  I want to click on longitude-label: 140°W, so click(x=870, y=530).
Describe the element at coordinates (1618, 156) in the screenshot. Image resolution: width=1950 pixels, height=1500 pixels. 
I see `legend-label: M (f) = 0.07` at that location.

* * *

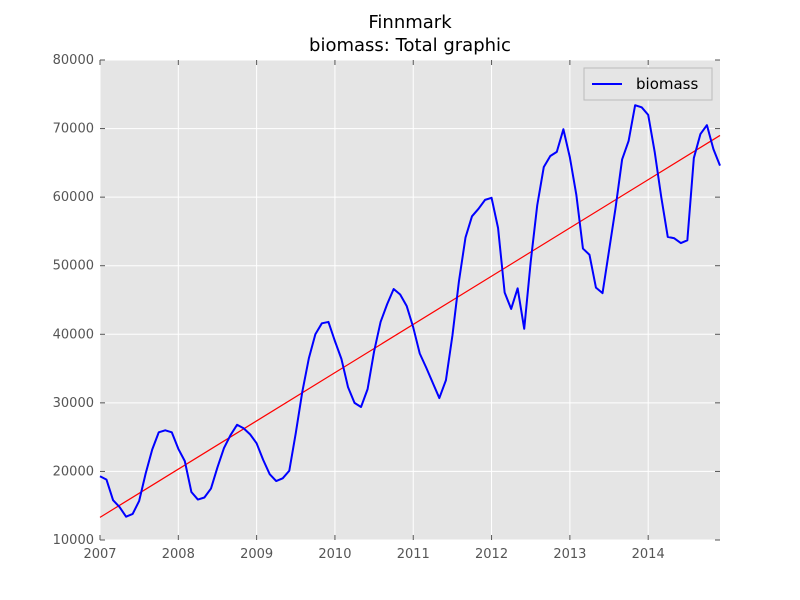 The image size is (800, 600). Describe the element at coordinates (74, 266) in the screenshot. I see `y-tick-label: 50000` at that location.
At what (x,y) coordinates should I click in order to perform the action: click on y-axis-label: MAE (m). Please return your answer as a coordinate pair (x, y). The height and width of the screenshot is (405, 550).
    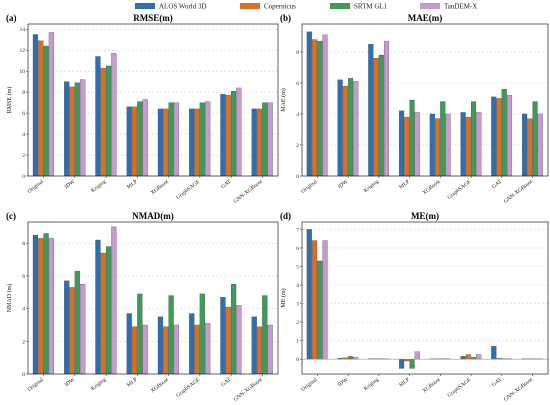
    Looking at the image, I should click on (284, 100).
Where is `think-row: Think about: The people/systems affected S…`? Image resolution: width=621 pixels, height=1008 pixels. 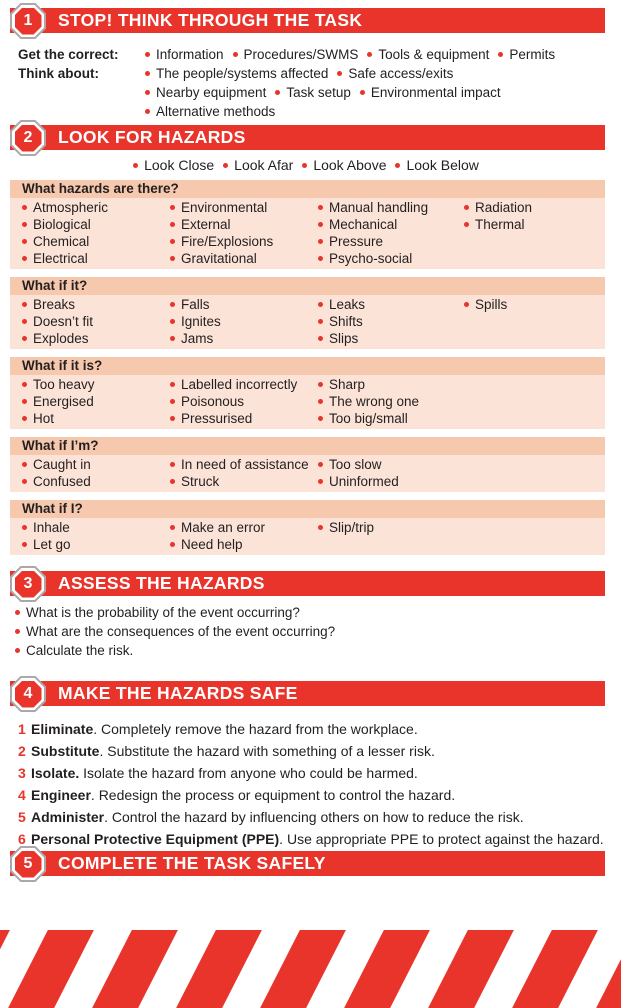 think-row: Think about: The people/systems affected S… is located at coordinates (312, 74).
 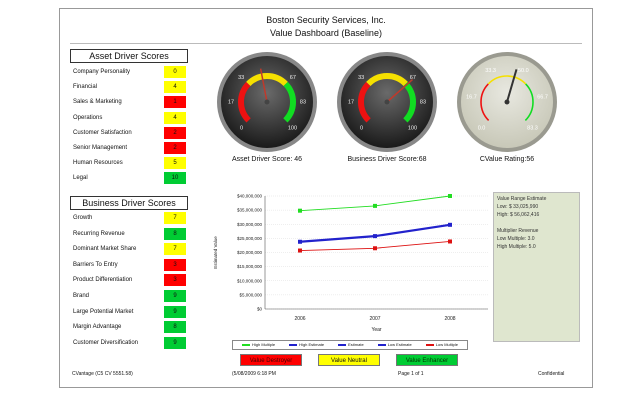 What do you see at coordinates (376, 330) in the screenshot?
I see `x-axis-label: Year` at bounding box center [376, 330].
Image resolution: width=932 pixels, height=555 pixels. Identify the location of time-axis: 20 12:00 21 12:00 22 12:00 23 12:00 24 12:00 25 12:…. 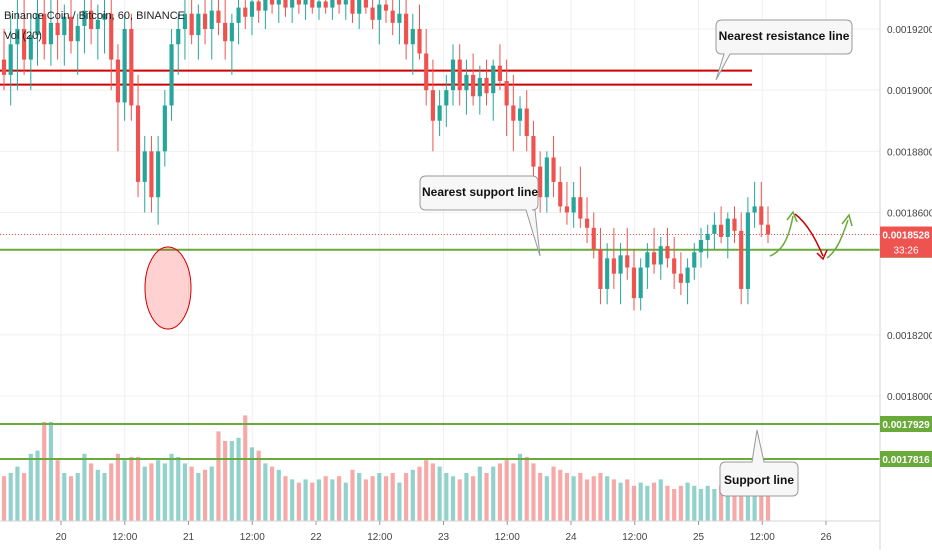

* * *

Show each line of the records above that contains the string "should". Case counts.

■ Solution
At what (x,y) coordinates should I click in order to perform the action: click on y-axis-label: MAE (m). Please return your answer as a coordinate pair (x, y). The height and width of the screenshot is (405, 550).
    Looking at the image, I should click on (284, 100).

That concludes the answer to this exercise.